When I worked at Amazon, a core tenet was to "work backwards", by starting with the end in mind (i.e. the complete and ideal customer experience). It worked amazingly well because it lets you clearly visualize what you want to happen and because it helps you track overtime if you're moving closer or further to your end goal. I now suspect Jeff Bezos took a page from Land's book; I wouldn't be surprised since Bezos is known to have deeply studied previous generations of founders.
Humans buy into stories and emotions, not logic
"I didn't just want to explain how it worked. I wanted them to feel what it meant."
Land understood that innovation required not just intellectual but emotional transmission. He meticulously staged product demonstrations as theatrical events, transforming technical presentations into emotional experiences.
5. Diversity + Inclusivity = Creativity
"I don't hire people to tell me what to do; I hire people to tell me what they're going to do."
Land created a unique organizational structure within Polaroid, installing a small, independent team that operated outside normal corporate constraints. His unorthodox approach to talent—once hiring a poet with no scientific background to work on technical problems. According to Land, innovation requires breaking conventional organizational patterns and creating environments and social systems where people can maximize their unique potential.
6. The point never is invention itself
"We are not making a product; we are making a tool that people use to create something that will become a significant part of their lives."
When an executive questioned Land's excessive attention to aesthetics, his response revealed his deeper understanding of what technology means to humans. Land understood that the goal was to solve a need - not invention itself. This is why Land and Polaroid were so admired - he created with a deep sense of purpose, and intentionality, something Steve Jobs took from Land.

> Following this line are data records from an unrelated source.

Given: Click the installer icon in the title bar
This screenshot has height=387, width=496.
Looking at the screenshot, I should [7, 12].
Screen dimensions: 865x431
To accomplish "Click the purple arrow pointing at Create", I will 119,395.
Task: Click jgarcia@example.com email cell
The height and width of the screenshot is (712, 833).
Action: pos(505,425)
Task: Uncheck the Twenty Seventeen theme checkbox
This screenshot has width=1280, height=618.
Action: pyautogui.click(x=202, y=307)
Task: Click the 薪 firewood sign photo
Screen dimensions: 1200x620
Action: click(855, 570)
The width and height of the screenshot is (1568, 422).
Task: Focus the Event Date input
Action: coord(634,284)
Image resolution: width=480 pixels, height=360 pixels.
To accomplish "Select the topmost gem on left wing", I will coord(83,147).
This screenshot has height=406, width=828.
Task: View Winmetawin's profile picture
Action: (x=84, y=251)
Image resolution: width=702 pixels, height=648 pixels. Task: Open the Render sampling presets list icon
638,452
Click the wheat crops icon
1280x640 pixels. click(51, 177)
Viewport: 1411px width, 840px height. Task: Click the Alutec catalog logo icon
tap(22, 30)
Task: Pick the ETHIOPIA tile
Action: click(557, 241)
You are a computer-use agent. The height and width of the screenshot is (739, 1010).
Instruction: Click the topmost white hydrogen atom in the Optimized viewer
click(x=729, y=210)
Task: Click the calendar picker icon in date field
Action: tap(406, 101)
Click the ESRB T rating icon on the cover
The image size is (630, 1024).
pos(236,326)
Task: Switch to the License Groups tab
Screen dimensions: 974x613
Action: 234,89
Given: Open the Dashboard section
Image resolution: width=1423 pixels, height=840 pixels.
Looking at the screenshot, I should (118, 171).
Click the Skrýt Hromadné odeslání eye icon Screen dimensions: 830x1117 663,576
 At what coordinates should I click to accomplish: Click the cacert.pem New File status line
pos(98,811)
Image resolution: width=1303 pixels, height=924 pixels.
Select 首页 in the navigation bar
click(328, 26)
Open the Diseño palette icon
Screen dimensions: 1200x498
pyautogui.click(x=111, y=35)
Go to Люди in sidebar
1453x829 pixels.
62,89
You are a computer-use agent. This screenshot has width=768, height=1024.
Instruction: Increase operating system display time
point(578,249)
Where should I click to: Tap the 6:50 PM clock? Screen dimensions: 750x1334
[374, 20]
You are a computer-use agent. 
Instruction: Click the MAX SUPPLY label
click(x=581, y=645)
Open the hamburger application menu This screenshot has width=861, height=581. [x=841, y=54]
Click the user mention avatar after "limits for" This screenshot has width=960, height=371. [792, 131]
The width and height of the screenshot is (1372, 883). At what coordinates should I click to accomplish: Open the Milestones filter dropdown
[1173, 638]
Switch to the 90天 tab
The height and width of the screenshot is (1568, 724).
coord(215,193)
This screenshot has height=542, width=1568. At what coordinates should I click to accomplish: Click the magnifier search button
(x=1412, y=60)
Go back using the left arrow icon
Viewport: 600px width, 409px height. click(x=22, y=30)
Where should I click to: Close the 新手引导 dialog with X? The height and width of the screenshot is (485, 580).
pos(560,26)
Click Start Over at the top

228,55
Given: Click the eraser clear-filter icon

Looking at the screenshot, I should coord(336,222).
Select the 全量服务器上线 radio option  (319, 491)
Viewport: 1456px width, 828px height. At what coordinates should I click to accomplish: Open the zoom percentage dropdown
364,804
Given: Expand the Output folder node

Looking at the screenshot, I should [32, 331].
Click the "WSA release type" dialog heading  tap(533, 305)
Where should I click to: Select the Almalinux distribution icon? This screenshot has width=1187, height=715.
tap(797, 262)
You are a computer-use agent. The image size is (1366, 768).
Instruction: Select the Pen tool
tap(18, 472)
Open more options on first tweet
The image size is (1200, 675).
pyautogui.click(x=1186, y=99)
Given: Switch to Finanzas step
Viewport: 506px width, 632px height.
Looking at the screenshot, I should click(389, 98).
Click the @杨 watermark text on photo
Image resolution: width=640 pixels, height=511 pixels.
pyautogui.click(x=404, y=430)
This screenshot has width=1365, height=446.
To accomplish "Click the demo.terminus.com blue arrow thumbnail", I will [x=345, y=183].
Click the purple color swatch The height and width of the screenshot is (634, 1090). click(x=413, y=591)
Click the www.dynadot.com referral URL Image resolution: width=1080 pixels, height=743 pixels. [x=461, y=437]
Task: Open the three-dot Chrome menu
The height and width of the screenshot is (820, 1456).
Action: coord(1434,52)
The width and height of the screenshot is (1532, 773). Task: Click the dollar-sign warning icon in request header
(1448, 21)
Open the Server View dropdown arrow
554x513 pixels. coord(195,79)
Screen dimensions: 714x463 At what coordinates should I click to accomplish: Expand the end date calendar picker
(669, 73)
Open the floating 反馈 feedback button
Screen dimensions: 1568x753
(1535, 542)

7. (Good) questions matter more than the answers
"A problem adequately stated is a problem well on its way to being solved."
Land believed that the proper framing of a problem was the critical first step in innovation. He had a methodical approach to solving seemingly impossible problems:
"If you sense a deep human need, then you go back to all the basic science. If there is some missing, then you try to do more basic science and applied science until you get it. So you make the system to fulfill that need, rather than starting the other way around, where you have something and wonder what to do with it."
This discipline of starting with universal human needs rather than technological possibility ensured that Polaroid was focusing on the important questions (what people want and why), and tackling the questions in the right manner (how can we solve those needs with our unique skills/resources?).